Internal time loops let travelers build information, general loops instead wipe that information and restart clean.

Explaining it better in the context of Dark: let’s say that whenever our traveler jumps back to 1990 he meets his younger self. Let’s also say that the traveler, before dying of old age, performs 7 jumps in total (so he gets to 90 years old). Since all these jumps are “internal”, the traveler will meet, already at the first jump as at the last, seven copies of himself at the same time. All of them being there at once. Each 10 years older than the other. Because these are internal jumps and so all coexistent and part of the same overall cycle.

From this we can deduce some general rules: it’s not possible to transfer knowledge from an overall cycle to another. When someone dies, his own memories are wiped with the cycle. But instead as long he lives he can jump internally and retain all he finds out.

(here I start using some conventions. “Alpha” defines Adam’s dimension, “Beta” defines Eva’s dimension. Won’t be used here, but I’ll also use Z1 as the original world and Z2 as the output of the finale)

----

■ STATED GOAL
Please continue the passage above on time loops in Dark from the point where it stops.

----

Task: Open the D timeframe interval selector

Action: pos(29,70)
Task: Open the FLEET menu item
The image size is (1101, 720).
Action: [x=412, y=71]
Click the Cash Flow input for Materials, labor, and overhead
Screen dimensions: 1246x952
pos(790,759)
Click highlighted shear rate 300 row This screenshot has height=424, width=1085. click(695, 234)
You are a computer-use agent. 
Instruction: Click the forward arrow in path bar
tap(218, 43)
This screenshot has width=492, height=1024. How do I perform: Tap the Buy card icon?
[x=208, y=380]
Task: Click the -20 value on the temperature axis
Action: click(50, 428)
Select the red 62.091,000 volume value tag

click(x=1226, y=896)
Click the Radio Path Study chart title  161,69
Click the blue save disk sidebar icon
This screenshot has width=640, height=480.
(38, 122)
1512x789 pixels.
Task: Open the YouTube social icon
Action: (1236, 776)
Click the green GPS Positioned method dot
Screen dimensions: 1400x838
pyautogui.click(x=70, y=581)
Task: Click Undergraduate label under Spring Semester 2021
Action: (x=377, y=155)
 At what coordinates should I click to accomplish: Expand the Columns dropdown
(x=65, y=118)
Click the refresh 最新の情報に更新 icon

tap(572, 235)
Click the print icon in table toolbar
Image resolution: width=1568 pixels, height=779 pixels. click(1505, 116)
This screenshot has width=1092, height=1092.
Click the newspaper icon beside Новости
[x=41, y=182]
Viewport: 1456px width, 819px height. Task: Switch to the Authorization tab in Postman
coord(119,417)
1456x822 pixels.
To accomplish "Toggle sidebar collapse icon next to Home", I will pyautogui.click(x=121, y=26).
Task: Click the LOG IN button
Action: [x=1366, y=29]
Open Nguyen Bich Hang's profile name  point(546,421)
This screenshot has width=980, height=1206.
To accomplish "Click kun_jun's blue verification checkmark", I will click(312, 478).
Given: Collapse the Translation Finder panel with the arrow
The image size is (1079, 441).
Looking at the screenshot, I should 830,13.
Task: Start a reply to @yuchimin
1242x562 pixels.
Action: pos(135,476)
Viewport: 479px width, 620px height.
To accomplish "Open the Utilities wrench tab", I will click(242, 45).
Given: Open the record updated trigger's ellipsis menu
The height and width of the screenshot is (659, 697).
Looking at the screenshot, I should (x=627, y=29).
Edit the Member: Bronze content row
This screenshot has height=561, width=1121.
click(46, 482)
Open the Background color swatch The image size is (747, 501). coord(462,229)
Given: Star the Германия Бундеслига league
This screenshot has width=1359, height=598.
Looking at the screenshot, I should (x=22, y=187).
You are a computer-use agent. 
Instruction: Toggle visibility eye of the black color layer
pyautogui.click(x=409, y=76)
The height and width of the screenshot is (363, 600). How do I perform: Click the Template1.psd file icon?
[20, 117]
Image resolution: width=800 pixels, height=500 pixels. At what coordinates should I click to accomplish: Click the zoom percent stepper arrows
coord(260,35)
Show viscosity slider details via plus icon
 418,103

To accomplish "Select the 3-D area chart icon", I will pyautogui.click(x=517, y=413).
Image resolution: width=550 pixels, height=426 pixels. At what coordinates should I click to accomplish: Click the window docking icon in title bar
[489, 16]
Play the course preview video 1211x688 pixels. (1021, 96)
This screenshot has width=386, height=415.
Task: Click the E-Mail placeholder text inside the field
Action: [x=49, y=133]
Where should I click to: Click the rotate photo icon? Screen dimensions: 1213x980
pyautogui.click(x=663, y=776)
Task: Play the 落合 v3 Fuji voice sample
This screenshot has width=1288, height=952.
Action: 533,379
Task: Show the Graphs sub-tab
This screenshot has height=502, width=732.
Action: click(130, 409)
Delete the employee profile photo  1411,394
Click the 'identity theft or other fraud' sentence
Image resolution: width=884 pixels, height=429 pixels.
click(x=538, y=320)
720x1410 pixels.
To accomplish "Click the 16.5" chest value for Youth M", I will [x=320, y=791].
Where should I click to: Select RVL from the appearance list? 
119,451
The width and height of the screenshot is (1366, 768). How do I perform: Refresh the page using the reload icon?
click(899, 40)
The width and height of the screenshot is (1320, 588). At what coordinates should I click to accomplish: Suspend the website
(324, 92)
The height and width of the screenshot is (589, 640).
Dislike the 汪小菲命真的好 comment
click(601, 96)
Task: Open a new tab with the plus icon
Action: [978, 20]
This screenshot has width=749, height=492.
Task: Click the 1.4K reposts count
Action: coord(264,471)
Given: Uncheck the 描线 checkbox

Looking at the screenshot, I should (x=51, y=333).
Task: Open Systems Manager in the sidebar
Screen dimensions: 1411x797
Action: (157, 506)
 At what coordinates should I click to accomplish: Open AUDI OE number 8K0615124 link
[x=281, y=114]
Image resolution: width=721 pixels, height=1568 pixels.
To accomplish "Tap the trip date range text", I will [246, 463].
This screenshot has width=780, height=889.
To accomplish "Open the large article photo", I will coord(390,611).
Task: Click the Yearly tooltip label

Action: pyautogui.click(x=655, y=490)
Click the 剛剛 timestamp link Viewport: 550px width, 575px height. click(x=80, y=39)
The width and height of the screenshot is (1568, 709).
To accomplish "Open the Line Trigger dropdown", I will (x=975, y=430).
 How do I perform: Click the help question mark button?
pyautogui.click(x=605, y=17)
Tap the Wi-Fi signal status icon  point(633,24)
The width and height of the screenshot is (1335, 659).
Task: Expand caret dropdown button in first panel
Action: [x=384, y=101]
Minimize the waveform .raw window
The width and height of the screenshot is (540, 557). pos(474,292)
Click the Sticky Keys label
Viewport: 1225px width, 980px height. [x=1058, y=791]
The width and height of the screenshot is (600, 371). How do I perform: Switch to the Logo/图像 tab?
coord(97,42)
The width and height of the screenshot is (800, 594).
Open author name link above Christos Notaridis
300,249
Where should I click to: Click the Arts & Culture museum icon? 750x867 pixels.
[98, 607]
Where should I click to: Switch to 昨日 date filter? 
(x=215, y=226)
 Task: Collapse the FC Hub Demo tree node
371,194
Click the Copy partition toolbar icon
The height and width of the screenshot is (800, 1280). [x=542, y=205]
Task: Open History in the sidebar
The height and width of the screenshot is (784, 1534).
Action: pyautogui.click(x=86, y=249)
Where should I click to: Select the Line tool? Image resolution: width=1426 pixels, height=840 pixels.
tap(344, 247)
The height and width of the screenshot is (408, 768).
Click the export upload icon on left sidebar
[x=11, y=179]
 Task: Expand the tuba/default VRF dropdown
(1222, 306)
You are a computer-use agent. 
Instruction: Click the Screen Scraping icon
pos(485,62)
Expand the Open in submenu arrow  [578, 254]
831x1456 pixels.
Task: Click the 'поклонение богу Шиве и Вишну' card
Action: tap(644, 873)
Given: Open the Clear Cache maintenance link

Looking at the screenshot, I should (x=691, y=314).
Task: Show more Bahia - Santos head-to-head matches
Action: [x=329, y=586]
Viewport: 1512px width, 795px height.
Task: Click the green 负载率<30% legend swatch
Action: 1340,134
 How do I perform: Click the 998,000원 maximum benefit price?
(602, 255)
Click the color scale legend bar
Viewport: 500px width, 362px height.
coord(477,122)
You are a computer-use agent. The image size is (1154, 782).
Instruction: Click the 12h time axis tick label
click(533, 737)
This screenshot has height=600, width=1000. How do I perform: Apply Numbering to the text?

----

■ ANSWER TO THE EXERCISE
All this, exactly as written, applies to the character of Adam in Dark. Adam/Jonas is a time traveler, within Alpha, who gathers knowledge by jumping around internally while he ages in his linear time. Of course he cannot send this knowledge to the NEXT overall cycle, because all memories are wiped and nothing carries over.

…But there’s another type of traveler in Dark: the meta-traveler.

A meta-traveler is Eva-Martha. From Eva’s Beta-dimension she INVADES Adam’s Alpha dimension, and “kidnaps” Jonas. She doesn’t simply travel internally within her native Beta, but she crosses over to Alpha.

Another meta-traveler is Claudia. She works for Eva, who entrusts her for the technology to travel to Alpha, and collaborate (or spy) with the other Claudia in Alpha.

Meanwhile in Alpha we have Adam, who between all these three is the only one who doesn’t know about this meta-traveling. In fact that’s why his plan to kill Martha and the “Origin” ultimately fizzles: because he’s not aware of the Beta world and so he doesn’t know there’s another Martha going around and still preserving the knot. He’s only aware of one half of the thing, and so his plan doesn’t add up.

…The other two, Eva/Martha and Claudia, not only travel internally, but also externally between dimensions.

This meta-traveling creates the premise for the “loophole.” We established above that to change this fixed cycle there’s only one way possible, external intervention. Well, meta-traveling IS external intervention. In principle.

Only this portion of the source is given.